Mercyful Fate Bassist Becky Baldwin Opens Up About Her Battle With Prosopagnosia Or Face Blindness

Mercyful Fate bassist Becky Baldwin has taken to social media to open up about her battle with prosopagnosia. The condition, which is also referred to as face blindness, makes it hard for the brain to recognize faces.

Baldwin said the following:

“Face blindness affects about 1 in 50 people. At first I noticed that I struggled understanding films when two actors had similar hair colours, because I assumed I was seeing the same person every time. I thought I was just disinterested in Hollywood celebrities and that’s why I could rarely recognise anyone famous. But I guess over time, with the nature of my work meeting a lot of people, with sometimes years between seeing them… I started to realise this was a problem that I have that is much worse than other people around me.

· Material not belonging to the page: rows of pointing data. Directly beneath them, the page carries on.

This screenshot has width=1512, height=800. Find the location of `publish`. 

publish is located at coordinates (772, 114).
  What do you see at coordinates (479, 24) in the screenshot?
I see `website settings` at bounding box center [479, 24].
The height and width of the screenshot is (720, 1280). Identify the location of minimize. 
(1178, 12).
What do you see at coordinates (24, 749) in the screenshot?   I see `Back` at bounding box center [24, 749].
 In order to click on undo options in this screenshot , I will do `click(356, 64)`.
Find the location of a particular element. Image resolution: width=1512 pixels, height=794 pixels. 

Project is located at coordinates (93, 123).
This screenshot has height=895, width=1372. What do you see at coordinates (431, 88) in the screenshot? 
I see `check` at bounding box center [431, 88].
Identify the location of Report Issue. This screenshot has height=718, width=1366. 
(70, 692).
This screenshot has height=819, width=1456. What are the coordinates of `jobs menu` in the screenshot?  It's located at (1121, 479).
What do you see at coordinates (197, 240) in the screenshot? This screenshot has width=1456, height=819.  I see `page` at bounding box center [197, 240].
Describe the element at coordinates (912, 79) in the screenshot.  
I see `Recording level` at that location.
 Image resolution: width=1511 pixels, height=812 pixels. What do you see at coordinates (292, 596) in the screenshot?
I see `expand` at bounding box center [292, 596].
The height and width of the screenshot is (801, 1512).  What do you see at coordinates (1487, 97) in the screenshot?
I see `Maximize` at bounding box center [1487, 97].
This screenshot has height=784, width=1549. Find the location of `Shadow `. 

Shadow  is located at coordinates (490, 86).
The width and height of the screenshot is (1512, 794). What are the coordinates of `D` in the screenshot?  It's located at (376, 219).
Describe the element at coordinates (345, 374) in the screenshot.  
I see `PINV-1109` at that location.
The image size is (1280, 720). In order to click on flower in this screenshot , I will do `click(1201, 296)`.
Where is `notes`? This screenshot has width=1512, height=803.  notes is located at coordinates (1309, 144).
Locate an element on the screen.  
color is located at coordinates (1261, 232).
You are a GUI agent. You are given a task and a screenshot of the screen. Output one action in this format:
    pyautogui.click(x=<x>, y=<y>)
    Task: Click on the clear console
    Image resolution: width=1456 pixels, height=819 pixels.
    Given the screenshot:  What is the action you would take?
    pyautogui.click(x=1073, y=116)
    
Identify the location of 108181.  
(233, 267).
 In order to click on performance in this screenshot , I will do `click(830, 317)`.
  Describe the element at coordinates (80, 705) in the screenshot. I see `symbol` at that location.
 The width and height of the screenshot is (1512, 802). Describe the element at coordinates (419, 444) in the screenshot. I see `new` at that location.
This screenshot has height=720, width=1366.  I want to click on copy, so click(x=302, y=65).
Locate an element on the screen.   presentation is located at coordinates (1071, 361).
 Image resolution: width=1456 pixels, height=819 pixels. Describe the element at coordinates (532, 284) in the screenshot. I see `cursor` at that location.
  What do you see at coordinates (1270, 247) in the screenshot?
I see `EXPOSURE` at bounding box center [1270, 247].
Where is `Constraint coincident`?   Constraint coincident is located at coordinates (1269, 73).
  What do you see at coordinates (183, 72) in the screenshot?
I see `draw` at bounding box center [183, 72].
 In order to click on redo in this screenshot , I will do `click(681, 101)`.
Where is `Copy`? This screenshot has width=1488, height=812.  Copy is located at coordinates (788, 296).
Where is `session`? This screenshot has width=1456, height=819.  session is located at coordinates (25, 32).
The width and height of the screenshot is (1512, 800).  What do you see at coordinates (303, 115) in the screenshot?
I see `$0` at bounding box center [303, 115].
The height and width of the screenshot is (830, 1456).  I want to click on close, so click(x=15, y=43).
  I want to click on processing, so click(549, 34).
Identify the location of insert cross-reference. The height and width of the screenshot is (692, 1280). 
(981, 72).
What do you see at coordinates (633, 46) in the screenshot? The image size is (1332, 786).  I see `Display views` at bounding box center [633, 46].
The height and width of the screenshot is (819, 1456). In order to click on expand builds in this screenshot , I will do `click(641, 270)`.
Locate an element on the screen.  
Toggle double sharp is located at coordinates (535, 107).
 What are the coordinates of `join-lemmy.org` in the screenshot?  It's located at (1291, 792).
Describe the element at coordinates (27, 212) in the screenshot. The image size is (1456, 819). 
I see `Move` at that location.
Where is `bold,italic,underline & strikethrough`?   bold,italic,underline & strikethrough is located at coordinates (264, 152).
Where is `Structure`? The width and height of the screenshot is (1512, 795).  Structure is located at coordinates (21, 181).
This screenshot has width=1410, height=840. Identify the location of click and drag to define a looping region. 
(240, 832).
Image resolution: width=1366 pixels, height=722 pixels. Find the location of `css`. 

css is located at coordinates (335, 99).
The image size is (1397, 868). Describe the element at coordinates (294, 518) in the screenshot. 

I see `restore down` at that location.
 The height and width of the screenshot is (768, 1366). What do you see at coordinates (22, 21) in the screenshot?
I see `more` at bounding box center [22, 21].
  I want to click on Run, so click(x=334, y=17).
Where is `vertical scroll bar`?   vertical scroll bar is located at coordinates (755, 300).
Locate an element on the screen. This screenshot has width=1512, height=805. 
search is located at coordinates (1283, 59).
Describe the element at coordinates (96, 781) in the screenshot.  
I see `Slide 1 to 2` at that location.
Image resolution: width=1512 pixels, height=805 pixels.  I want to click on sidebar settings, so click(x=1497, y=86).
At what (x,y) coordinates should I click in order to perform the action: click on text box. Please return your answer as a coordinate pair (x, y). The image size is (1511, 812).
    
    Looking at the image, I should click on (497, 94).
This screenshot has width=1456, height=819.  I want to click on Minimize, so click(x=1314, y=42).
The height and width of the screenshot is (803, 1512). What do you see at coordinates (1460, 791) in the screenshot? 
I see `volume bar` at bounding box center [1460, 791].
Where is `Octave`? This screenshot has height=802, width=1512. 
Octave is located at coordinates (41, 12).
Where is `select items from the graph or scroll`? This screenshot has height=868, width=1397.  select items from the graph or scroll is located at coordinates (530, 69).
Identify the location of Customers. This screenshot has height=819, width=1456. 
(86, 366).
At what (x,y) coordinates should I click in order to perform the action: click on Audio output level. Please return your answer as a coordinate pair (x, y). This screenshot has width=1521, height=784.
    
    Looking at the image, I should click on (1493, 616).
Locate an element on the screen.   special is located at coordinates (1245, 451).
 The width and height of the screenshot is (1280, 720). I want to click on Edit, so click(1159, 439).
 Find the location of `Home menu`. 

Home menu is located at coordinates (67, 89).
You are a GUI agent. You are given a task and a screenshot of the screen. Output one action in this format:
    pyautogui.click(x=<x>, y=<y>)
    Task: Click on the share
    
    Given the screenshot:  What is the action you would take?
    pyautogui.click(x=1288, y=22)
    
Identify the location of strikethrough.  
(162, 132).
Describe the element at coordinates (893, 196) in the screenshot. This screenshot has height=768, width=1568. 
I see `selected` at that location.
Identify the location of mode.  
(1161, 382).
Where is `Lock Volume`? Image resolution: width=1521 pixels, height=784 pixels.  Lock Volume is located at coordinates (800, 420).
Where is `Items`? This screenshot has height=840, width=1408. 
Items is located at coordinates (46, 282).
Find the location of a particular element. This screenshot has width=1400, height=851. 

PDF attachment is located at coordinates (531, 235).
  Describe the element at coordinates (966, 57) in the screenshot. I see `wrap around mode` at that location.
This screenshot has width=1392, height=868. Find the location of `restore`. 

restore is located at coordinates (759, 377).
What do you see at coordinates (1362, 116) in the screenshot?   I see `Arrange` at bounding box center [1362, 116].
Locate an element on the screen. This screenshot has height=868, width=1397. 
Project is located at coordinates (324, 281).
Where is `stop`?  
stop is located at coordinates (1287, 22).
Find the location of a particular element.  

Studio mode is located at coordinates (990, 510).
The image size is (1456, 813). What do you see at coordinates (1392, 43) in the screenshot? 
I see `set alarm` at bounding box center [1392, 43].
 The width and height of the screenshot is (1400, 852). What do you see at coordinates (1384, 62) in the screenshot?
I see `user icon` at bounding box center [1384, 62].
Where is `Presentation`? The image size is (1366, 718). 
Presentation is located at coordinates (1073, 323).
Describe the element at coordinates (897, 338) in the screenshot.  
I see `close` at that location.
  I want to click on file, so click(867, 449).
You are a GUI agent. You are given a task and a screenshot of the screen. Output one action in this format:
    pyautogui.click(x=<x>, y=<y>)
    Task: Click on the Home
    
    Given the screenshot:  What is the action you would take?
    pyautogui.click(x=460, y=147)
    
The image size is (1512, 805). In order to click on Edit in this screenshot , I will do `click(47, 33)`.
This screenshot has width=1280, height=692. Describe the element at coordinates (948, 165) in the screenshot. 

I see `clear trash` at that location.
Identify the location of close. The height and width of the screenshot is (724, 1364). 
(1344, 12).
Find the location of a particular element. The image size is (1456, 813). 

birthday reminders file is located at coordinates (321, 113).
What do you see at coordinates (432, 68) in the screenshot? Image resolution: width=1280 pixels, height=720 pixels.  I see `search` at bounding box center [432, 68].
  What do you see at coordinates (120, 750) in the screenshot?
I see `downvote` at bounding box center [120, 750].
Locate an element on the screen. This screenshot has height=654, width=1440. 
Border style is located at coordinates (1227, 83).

It is probably weird meeting me in person, you don’t know what you’re going to get. You might get a lot of vague questions where I’m desperately trying to place you. You might get a look of bewilderment, which I swear isn’t a reflection on you, it’s just me trying to process a situation that I’m terrible at. You might also get an over-the-top friendly and familiar attitude, because I’m wondering if we’ve met a dozen times and I just can’t get my brain to recognise you, and I don’t like to come off as cold and disinterested (which is a criticism I get a lot). Or maybe, I’ll remember you and it’s totally fine!

It doesn’t mean I can’t recognise anybody, it’s just faces 🤣 so I might meet someone only once but remember the bass they played, so if I see them with that bass again I know them. Sometimes I remember a unique make up or hair style, or clothing. Of course I can remember people I see regularly, or celebrities or people I follow online if their faces come up a lot on my social media. However, if someone makes a big change in their appearance, it’s really hard for me to adjust. Many times in my life when people close to me have changed their style, my subconscious can’t make sense of it. I feel myself missing someone who is still there, and it takes a while to settle into the fact that this isn’t a completely new person I’m now hanging out with.

So, 1 in 50 people, that’s thousands of you guys following this page, but I’ve so rarely heard people talk about it. So I thought I’d share my experience, maybe some of you can relate, and others can understand the real experience. Thanks for reading!”